SELECT COUNT(*) FROM pages WHERE name='board-member-1799' AND parent_id='1234'
SELECT COUNT(*) FROM pages WHERE name='board-member-1800' AND parent_id='1234'
SELECT COUNT(*) FROM pages WHERE name='board-member-1801' AND parent_id='1234'
Yes, I could probably fix this outside of PagesNames.php, but this would require lots of changes in our large codebase. I'd like to use a fix that fixes the problem in all occasions. Currently, I've worked around this with a patch:
--- wire/core/PagesNames.php 2024-11-13 21:16:53
+++ wire/core/PagesNames.php 2024-11-27 14:50:12
@@ -491,8 +491,16 @@
}
}
+ $counter = 1;
+ $originalName = $name;
while($this->pageNameExists($name, $options)) {
- $name = $this->incrementName($name);
+ if(++$counter > 5) {
+ // If we’ve tried 5 times and still can’t get a unique name, just append a random number.
+ // This prevents pageNameExists() from being called thousands of times.

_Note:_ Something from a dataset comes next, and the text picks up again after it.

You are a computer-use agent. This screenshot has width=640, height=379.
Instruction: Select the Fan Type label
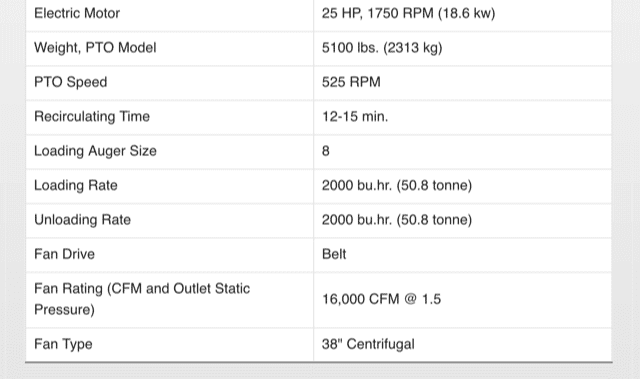[x=63, y=344]
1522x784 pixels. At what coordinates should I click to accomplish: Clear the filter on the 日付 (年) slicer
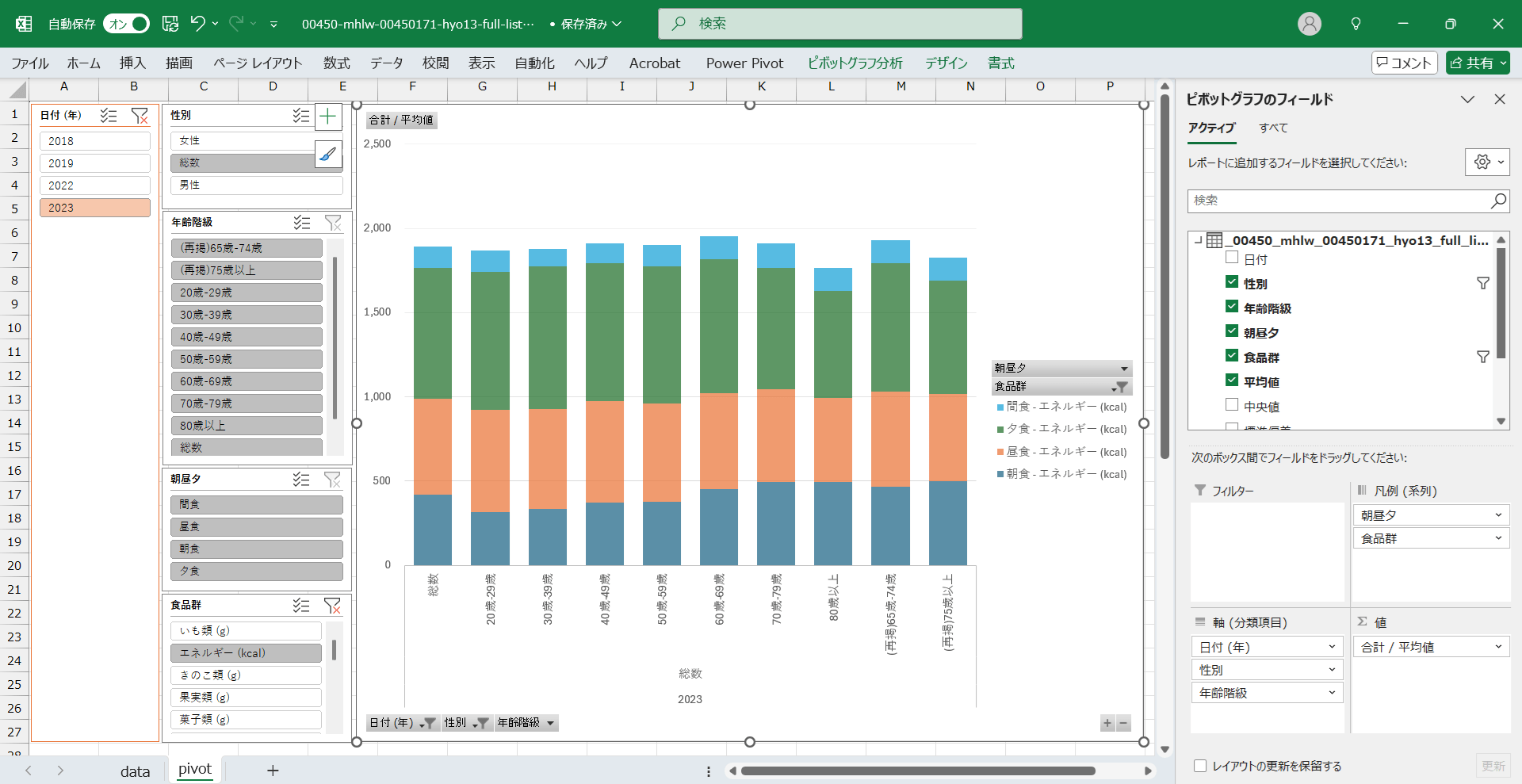coord(140,116)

+ $name = $originalName . $this->delimiter . mt_rand(1e9, 9e9);
+ } else {
+ $name = $this->incrementName($name);
+ }
}
if(strlen($name) > $this->nameMaxLength) $name = $this->adjustNameLength($name);
Can you think of a better fix?
Steps to reproduce the issue
-
Create 10 pages with the same title
-
When creating the 10th page, observe SQL queries like these:
... SELECT COUNT() FROM pages WHERE name='foo-7' AND parent_id='1234' SELECT COUNT() FROM pages WHERE name='foo-8' AND parent_id='1234' SELECT COUNT(*) FROM pages WHERE name='foo-9' AND parent_id='1234'
Environment
- ProcessWire version: newest dev
@tuomassalo, please verify the fix.
It seems that there two different paths that lead to the large number of queries.
I don't recall now how to reproduce the problem I described in the ticket, but now that I test the suggested fix with the code below, I don't think it does the trick here. Test code:
<?php
include('/var/www/html/index.php');
$queries = $wire->database->queryLog(true); // empty the log
for($i = 0; $i < 10; $i++) {
$page = new \ProcessWire\Page;
$page->template = 'basic-page';
$page->parent = '/';
$page->name = "issue2003";
$page->title = "Child $i";
$page->save();
}
$queries = $wire->database->getQueryLog();
echo '<p>Number queries: ' . count($queries) . '</p>';
foreach($queries as $query){
echo '<p>' . htmlspecialchars($query) . '</p>';
}
With the suggested fix, the code produces the output below, which I think is unexpected:
[...]
SELECT id, status, parent_id FROM pages WHERE name='issue2003' AND id!=0 -- [0.1ms]
SELECT id, status, parent_id FROM pages WHERE name='issue2003-1' AND id!=0 -- [0.1ms]
SELECT id, status, parent_id FROM pages WHERE name='issue2003-2' AND id!=0 -- [0.1ms]
SELECT id, status, parent_id FROM pages WHERE name='issue2003-3' AND id!=0 -- [0.1ms]
SELECT id, status, parent_id FROM pages WHERE name='issue2003-4' AND id!=0 -- [0.1ms]
SELECT id, status, parent_id FROM pages WHERE name='issue2003-5' AND id!=0 -- [0.1ms]
SELECT id, status, parent_id FROM pages WHERE name='issue2003-6' AND id!=0 -- [0.1ms]
SELECT id, status, parent_id FROM pages WHERE name='issue2003-7' AND id!=0 -- [0.1ms]
SELECT id, status, parent_id FROM pages WHERE name='issue2003-8' AND id!=0 -- [0.1ms]
SELECT id, status, parent_id FROM pages WHERE name='issue2003-9' AND id!=0 -- [0.1ms]
[...]
So, I think there's another scenario where the patch does work.